Uthr strategy

[hellodolly]

Jan 19, 2023 19:43:06 GMT -5 agedhippie said:

Jan 19, 2023 9:16:35 GMT -5 peppy said:

No.

Actually yes

It's section 5.2 in the contract. Mannkind agree to help them set up manufacturing:

5.2c) ...The Manufacturing Information will be of sufficient detail to enable a reasonably experienced manufacturer to manufacture, assemble, test, operate, and service the Initial Product.

And agree that UTHR can buy the raw materials directly from the manufacturer to produce the drug:

5.2d) The Parties agree that United Therapeutics has the right under Section 2.2 to source all raw materials for the manufacture of Product from the suppliers of its choice...

(Section 2.2 allows UTHR to grant sub-licenses. That allows UTHR to have someone else manufacture all or part of the drug. It's also multi-tiered so they can grant sub-licenses below the sub-licensee)

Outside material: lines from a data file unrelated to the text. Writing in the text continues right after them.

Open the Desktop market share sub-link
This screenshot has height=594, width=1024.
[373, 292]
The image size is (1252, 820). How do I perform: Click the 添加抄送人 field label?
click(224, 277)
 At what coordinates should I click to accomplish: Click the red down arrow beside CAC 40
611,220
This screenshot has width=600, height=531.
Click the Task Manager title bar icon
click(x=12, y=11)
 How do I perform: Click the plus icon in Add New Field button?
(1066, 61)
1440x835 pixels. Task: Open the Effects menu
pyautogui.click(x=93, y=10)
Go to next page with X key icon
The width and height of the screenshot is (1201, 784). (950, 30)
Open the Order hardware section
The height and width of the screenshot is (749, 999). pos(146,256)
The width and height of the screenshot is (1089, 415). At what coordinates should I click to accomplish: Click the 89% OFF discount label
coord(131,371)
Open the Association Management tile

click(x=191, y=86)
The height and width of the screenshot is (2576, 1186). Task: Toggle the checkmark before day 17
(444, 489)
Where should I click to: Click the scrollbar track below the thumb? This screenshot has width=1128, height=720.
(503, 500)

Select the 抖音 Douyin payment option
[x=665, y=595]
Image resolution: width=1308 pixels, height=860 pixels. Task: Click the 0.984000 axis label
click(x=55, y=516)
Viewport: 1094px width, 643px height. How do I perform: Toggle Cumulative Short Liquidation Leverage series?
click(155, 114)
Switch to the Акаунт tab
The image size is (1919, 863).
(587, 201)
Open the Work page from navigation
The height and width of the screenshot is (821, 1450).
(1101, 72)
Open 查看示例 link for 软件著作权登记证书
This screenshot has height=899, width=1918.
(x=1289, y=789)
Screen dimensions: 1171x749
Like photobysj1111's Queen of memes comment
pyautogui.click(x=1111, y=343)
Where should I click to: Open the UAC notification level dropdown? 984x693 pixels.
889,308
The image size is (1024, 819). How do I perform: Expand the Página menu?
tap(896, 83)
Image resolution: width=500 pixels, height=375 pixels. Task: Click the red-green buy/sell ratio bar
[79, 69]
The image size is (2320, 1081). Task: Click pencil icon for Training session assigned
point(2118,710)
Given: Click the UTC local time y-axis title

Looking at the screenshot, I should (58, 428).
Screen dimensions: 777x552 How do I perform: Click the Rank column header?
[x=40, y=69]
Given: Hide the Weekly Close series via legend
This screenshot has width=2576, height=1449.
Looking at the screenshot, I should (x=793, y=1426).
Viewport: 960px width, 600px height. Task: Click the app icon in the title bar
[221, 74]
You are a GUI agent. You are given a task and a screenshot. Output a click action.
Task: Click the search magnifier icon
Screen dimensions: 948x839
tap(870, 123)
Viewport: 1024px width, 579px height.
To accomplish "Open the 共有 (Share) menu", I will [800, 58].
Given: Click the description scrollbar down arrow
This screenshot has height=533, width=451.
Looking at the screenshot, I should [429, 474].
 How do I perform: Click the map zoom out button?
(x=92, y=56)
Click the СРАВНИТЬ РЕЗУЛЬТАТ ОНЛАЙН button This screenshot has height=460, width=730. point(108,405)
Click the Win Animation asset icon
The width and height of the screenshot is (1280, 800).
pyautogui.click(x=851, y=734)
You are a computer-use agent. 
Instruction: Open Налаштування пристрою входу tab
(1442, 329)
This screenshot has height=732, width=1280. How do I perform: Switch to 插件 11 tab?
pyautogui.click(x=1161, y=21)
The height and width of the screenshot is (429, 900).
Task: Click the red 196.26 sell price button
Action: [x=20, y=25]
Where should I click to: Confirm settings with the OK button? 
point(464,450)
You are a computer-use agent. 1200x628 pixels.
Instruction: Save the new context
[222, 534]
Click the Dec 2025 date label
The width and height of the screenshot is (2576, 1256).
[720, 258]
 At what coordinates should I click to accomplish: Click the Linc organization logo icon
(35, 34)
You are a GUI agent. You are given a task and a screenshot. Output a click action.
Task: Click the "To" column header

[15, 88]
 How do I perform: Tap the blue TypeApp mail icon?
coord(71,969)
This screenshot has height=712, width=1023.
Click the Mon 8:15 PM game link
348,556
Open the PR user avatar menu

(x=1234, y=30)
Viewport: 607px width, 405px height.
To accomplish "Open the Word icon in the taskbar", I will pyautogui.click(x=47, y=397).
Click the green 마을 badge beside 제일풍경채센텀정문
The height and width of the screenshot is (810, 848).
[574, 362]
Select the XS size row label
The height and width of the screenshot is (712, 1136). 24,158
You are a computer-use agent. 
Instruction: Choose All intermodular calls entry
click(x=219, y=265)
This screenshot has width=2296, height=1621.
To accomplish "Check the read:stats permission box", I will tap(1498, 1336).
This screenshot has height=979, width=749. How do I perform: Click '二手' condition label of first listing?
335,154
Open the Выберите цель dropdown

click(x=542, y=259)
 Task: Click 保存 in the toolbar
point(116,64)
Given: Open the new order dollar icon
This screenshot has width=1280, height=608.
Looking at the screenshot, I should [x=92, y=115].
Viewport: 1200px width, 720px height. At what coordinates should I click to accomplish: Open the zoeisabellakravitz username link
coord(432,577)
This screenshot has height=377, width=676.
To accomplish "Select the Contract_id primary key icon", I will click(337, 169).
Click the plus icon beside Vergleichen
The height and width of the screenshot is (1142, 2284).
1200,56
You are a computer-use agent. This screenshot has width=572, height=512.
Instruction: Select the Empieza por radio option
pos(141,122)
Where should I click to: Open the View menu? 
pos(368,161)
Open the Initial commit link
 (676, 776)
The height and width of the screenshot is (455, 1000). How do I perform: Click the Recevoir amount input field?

It's worth remembering that the expectation back when this started was that beyond the initial batch UTHR would manufacture the drug and Mannkind would get a royalty. In the interval UTHR sub-contracted manufacture to Mannkind on a longer basis which made sense for UTHR because it reduced their risk if something went wrong - they didn't want to be landed with a manufacturing plant for a poorly selling drug. This is why I think it is good that they are starting to exercise their options - they are now convinced it will be successful to the point where it makes sense to incur the cost of a manufacturing plant.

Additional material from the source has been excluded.